Heterogeneous bimodal attention fusion for speech emotion recognition
Jiachen Luo, Huy Phan, Lin Wang, Joshua Reiss
TL;DR
This work tackles speech emotion recognition in conversations by addressing the heterogeneous gap between low-level audio features and high-level text representations. It introduces Heterogeneous Bimodal Attention Fusion (HBAF), consisting of a uni-modal representation module, a multi-modal fusion module with bimodal attention, dynamic gating, and residual connections, and an inter-modal contrastive learning module to capture absolute and relative audio-text interactions. The approach yields state-of-the-art results on MELD and IEMOCAP, with ablations showing that the audio context network, fusion module, and inter-modal contrastive learning each contribute to performance gains. By bridging representation gaps and promoting robust cross-modal interactions, HBAF offers a principled framework for accurate, context-aware conversational emotion recognition with potential applicability to other multi-modal tasks.
Abstract
Multi-modal emotion recognition in conversations is a challenging problem due to the complex and complementary interactions between different modalities.
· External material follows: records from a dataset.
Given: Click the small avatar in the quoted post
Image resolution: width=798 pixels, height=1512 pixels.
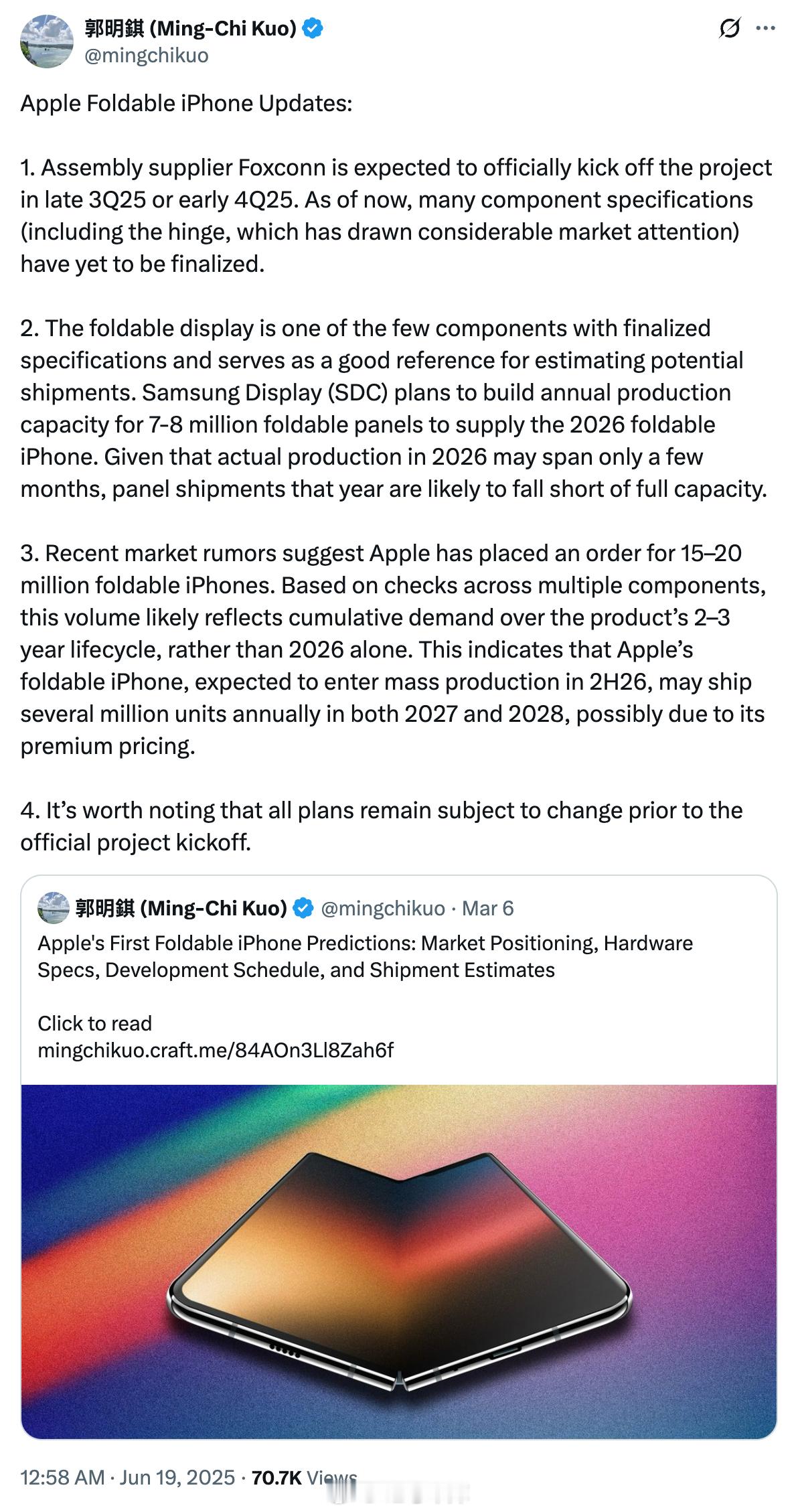Looking at the screenshot, I should (x=54, y=908).
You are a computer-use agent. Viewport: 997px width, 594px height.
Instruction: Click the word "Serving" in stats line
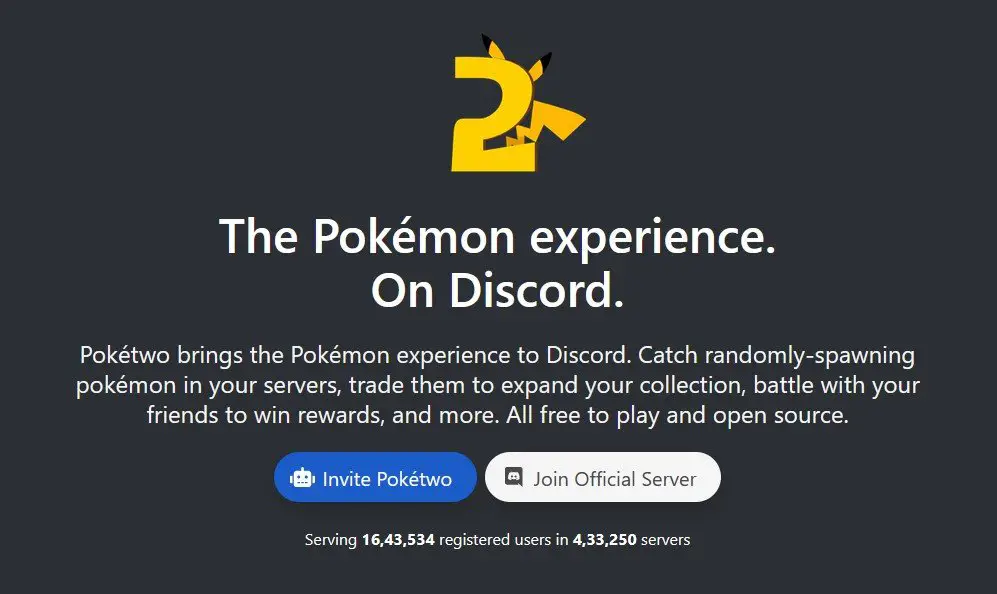[x=331, y=541]
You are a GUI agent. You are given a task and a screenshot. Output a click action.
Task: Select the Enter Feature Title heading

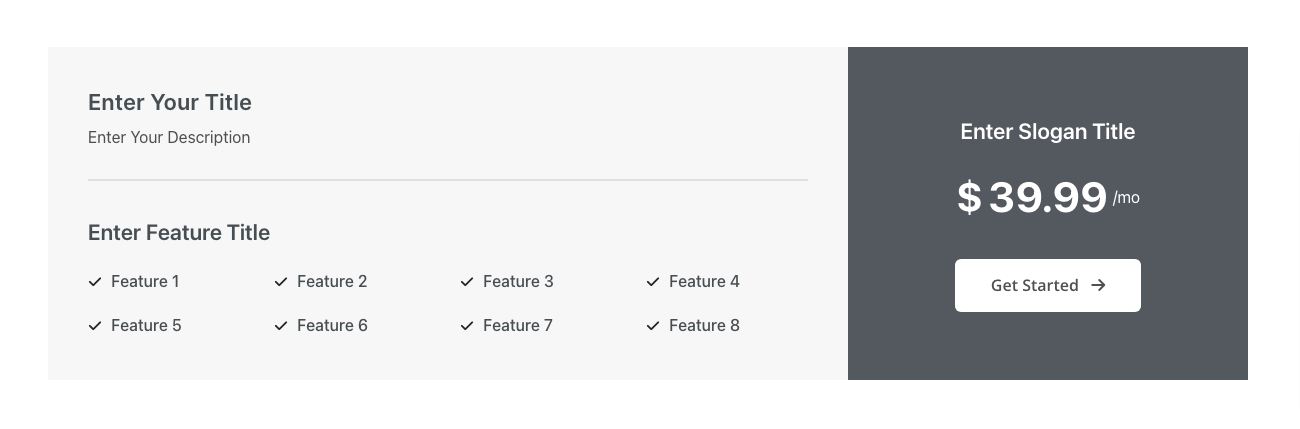click(x=179, y=233)
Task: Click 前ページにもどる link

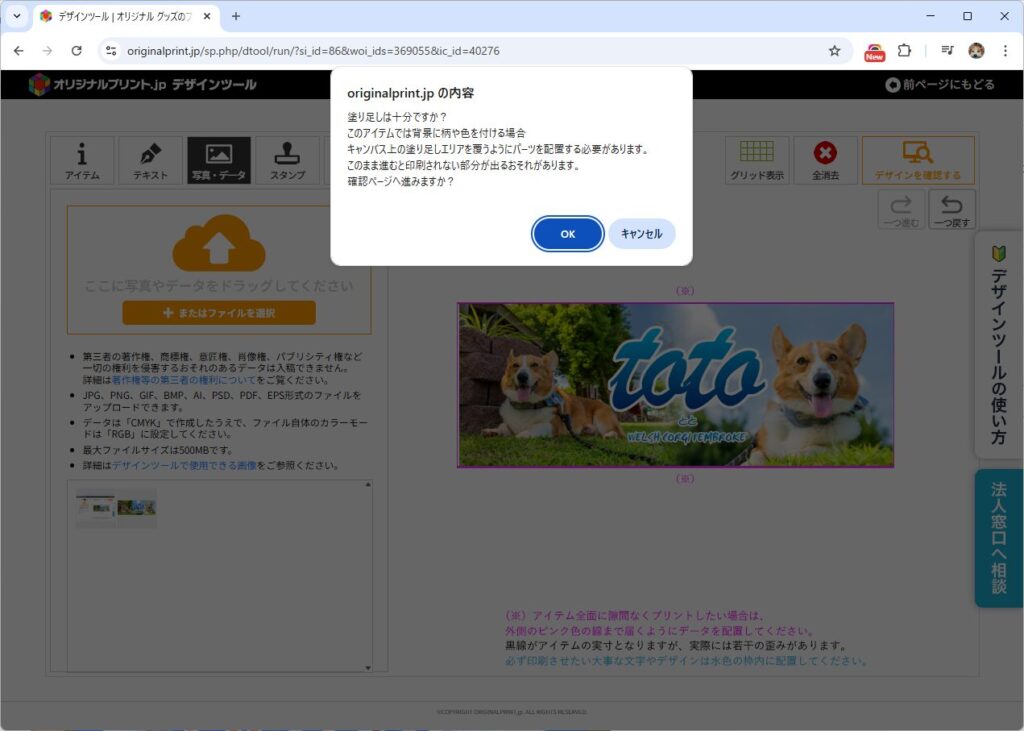Action: pos(940,85)
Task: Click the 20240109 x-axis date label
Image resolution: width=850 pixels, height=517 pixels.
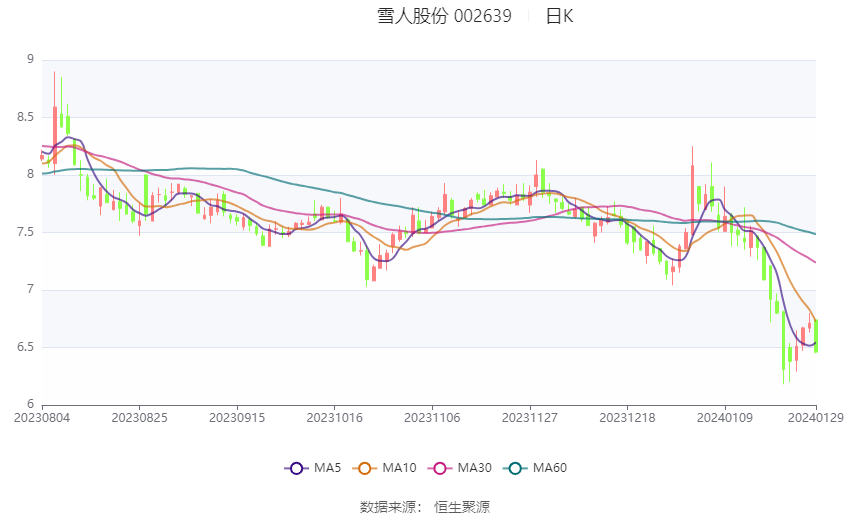Action: [724, 418]
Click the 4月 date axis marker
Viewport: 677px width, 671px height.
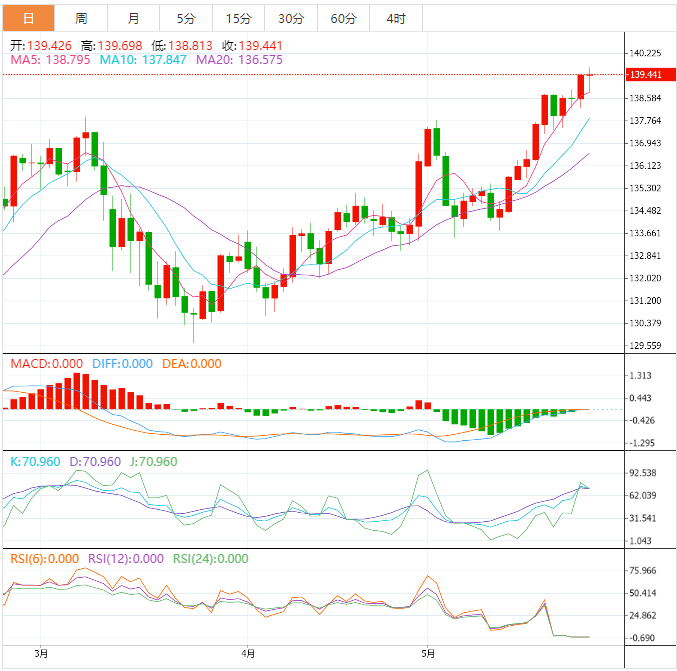pos(248,655)
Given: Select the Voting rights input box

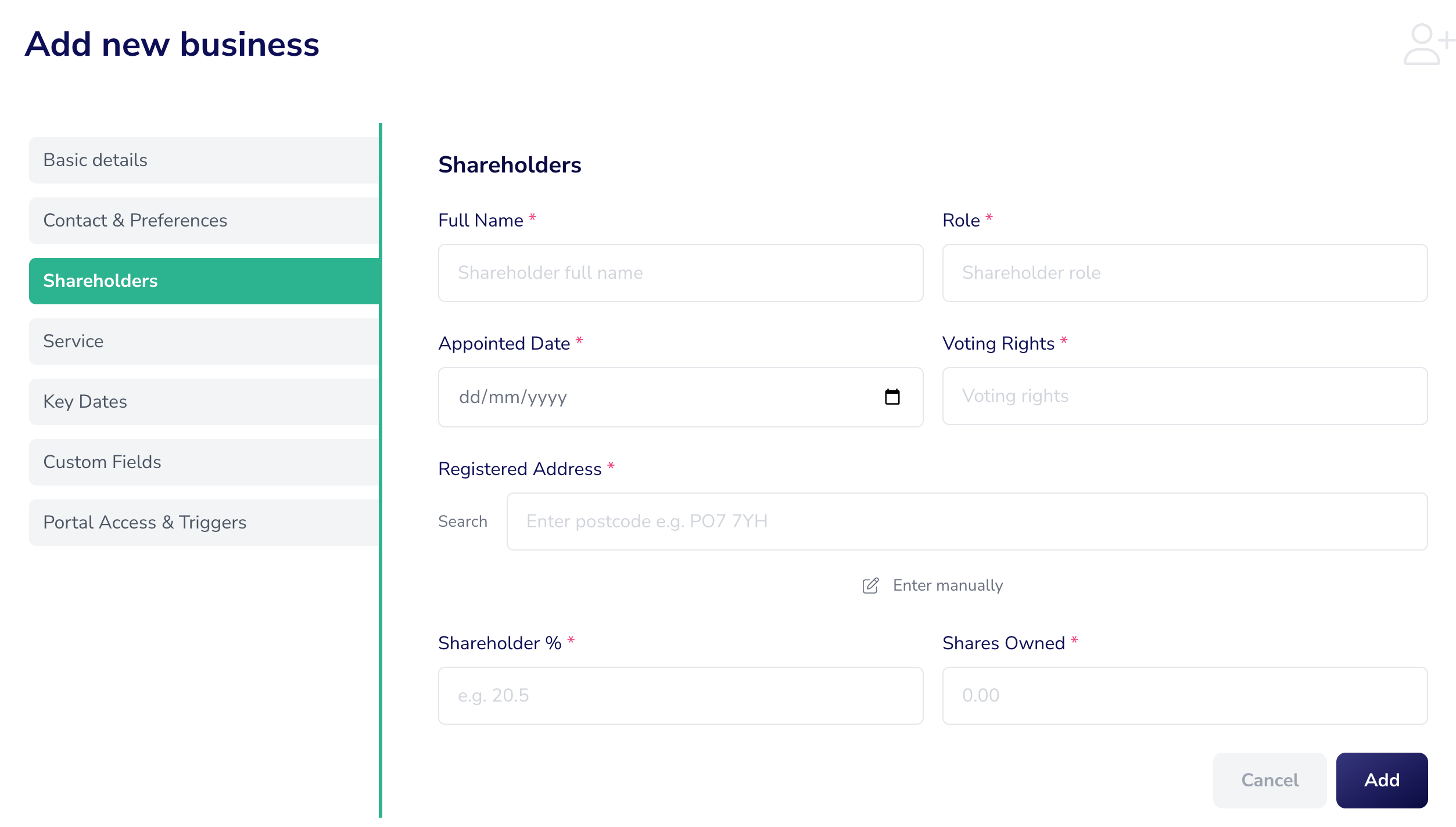Looking at the screenshot, I should point(1185,396).
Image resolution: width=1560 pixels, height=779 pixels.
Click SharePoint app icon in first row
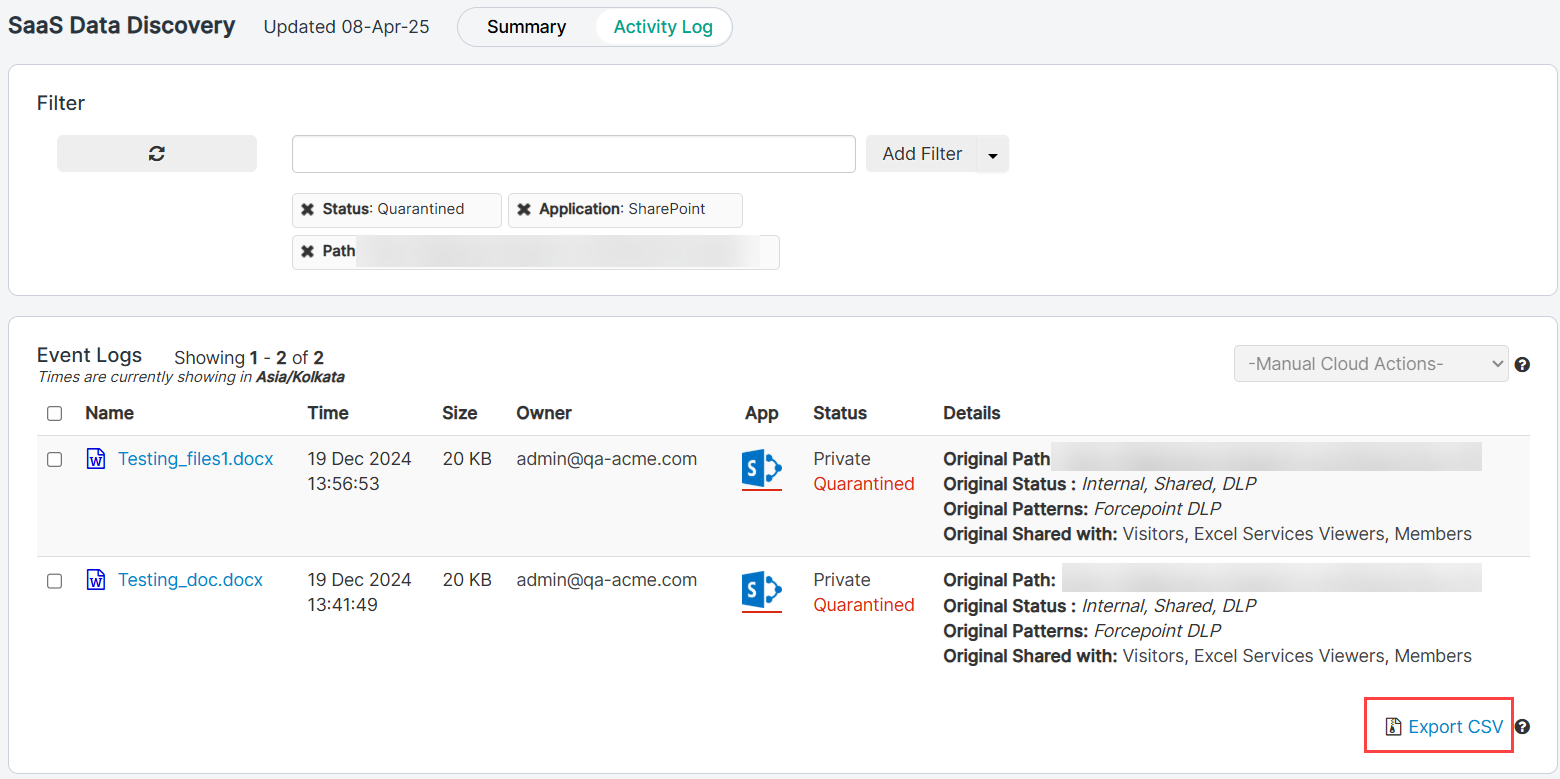tap(761, 469)
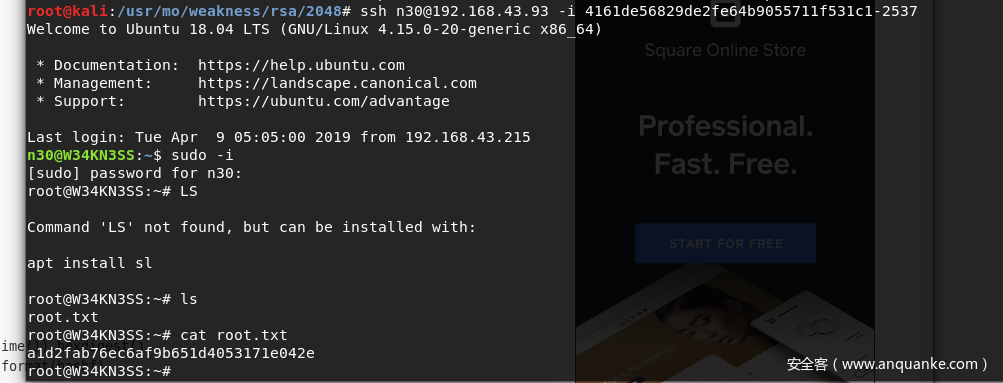Click the cat root.txt command
This screenshot has height=383, width=1003.
click(234, 335)
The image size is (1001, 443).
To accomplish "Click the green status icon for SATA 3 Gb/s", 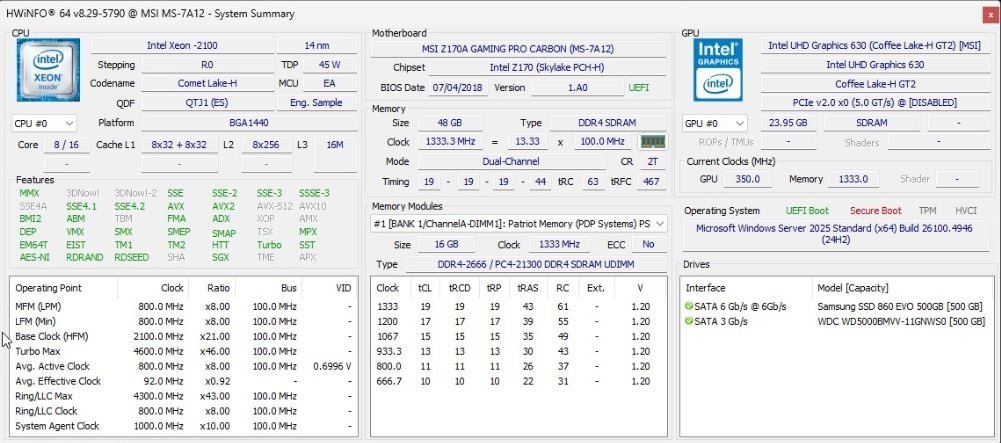I will (690, 321).
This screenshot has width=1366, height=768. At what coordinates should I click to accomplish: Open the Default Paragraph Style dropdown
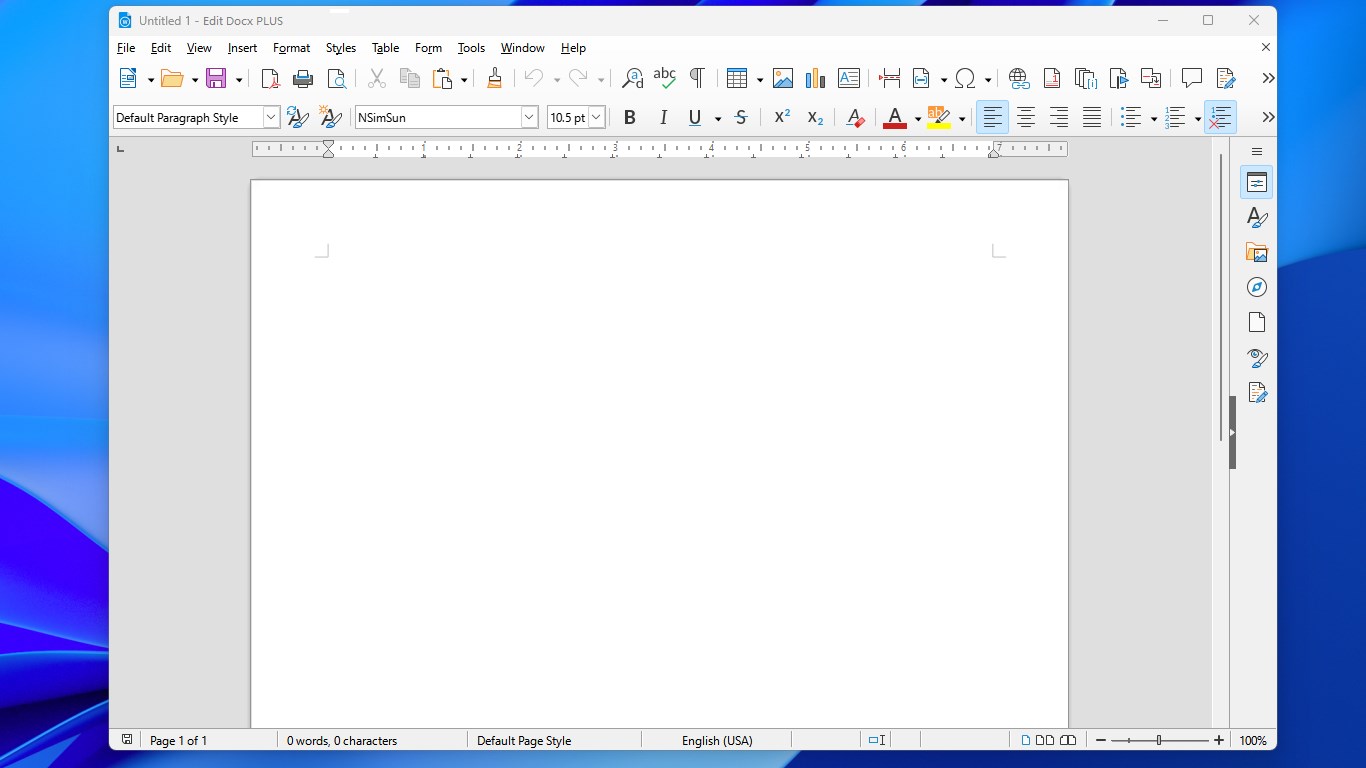pyautogui.click(x=270, y=117)
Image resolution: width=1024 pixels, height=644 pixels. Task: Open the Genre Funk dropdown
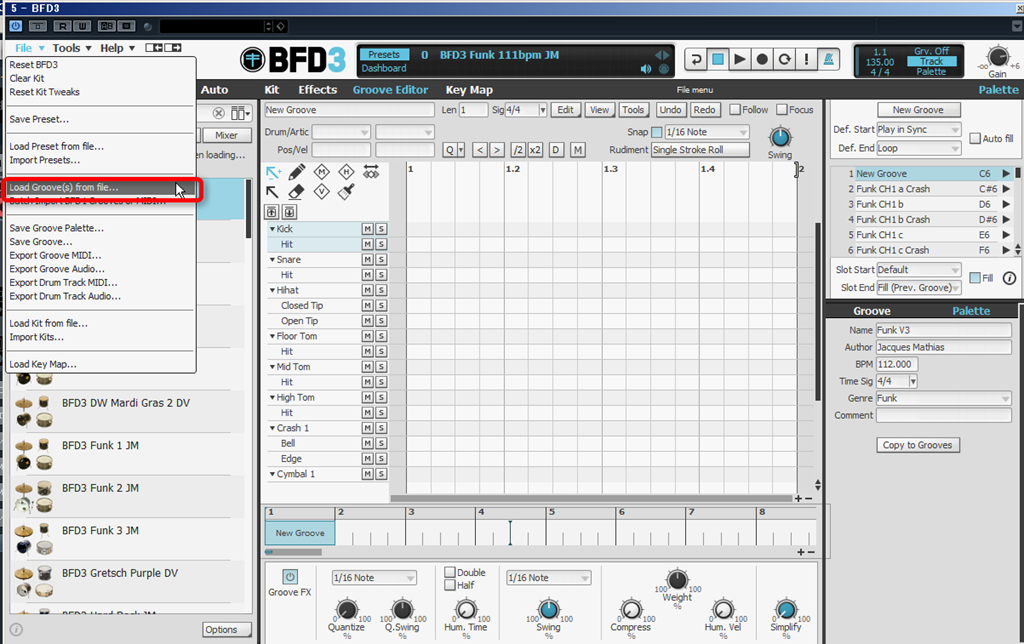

Audio and textual cues are particularly important for understanding emotions from a human perspective. Most existing studies focus on exploring interactions between audio and text modalities at the same representation level. However, a critical issue is often overlooked: the heterogeneous modality gap between low-level audio representations and high-level text representations. To address this problem, we propose a novel framework called Heterogeneous Bimodal Attention Fusion (HBAF) for multi-level multi-modal interaction in conversational emotion recognition. The proposed method comprises three key modules: the uni-modal representation module, the multi-modal fusion module, and the inter-modal contrastive learning module. The uni-modal representation module incorporates contextual content into low-level audio representations to bridge the heterogeneous multi-modal gap, enabling more effective fusion. The multi-modal fusion module uses dynamic bimodal attention and a dynamic gating mechanism to filter incorrect cross-modal relationships and fully exploit both intra-modal and inter-modal interactions. Finally, the inter-modal contrastive learning module captures complex absolute and relative interactions between audio and text modalities. Experiments on the MELD and IEMOCAP datasets demonstrate that the proposed HBAF method outperforms existing state-of-the-art baselines.